• _YOUR TASK_:
Could you repeat the entries in the stretch from "Month (97, 1002)" through "Süti beállítások (62, 2187)", changing "Week Agenda" to "Weekly Agenda" and leaving everything else the same?
━━━━━ SUPPLIED MATERIAL
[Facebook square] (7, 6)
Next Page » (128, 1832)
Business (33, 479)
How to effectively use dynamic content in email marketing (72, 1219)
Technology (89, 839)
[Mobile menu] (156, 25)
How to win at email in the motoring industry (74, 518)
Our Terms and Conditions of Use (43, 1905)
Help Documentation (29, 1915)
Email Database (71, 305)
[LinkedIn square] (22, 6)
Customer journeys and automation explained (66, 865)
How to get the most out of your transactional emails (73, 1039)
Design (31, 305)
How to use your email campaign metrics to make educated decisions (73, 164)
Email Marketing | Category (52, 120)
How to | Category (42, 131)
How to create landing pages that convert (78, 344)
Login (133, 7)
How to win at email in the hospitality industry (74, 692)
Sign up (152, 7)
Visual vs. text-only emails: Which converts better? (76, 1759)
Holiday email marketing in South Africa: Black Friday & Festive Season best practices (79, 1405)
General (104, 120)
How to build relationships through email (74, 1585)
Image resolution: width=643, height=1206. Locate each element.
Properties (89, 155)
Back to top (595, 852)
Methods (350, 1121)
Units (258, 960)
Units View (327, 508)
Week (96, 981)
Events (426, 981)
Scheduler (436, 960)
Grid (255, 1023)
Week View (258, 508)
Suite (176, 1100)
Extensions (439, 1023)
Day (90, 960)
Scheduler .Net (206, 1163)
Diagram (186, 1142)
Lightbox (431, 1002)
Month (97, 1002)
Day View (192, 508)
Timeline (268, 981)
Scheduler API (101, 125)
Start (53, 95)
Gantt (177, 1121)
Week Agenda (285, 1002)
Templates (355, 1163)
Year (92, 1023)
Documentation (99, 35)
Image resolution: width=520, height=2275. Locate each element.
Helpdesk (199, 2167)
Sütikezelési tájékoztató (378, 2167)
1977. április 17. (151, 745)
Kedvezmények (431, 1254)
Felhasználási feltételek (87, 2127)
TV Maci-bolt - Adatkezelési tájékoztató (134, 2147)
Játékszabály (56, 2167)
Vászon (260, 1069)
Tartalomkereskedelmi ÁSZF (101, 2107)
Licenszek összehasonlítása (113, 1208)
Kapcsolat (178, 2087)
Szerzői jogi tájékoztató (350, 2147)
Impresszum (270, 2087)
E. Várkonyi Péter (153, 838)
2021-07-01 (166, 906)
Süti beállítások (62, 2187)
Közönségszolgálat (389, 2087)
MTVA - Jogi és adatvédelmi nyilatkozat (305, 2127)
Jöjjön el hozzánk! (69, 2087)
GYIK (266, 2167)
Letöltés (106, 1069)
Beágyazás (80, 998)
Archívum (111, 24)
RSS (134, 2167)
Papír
━━━━━━━━━━
• _FINAL RESULT_:
Month (97, 1002)
Day View (192, 508)
Timeline (268, 981)
Scheduler API (101, 125)
Start (53, 95)
Gantt (177, 1121)
Weekly Agenda (285, 1002)
Templates (355, 1163)
Year (92, 1023)
Documentation (99, 35)
Image resolution: width=520, height=2275. Locate each element.
Helpdesk (199, 2167)
Sütikezelési tájékoztató (378, 2167)
1977. április 17. (151, 745)
Kedvezmények (431, 1254)
Felhasználási feltételek (87, 2127)
TV Maci-bolt - Adatkezelési tájékoztató (134, 2147)
Játékszabály (56, 2167)
Vászon (260, 1069)
Tartalomkereskedelmi ÁSZF (101, 2107)
Licenszek összehasonlítása (113, 1208)
Kapcsolat (178, 2087)
Szerzői jogi tájékoztató (350, 2147)
Impresszum (270, 2087)
E. Várkonyi Péter (153, 838)
2021-07-01 (166, 906)
Süti beállítások (62, 2187)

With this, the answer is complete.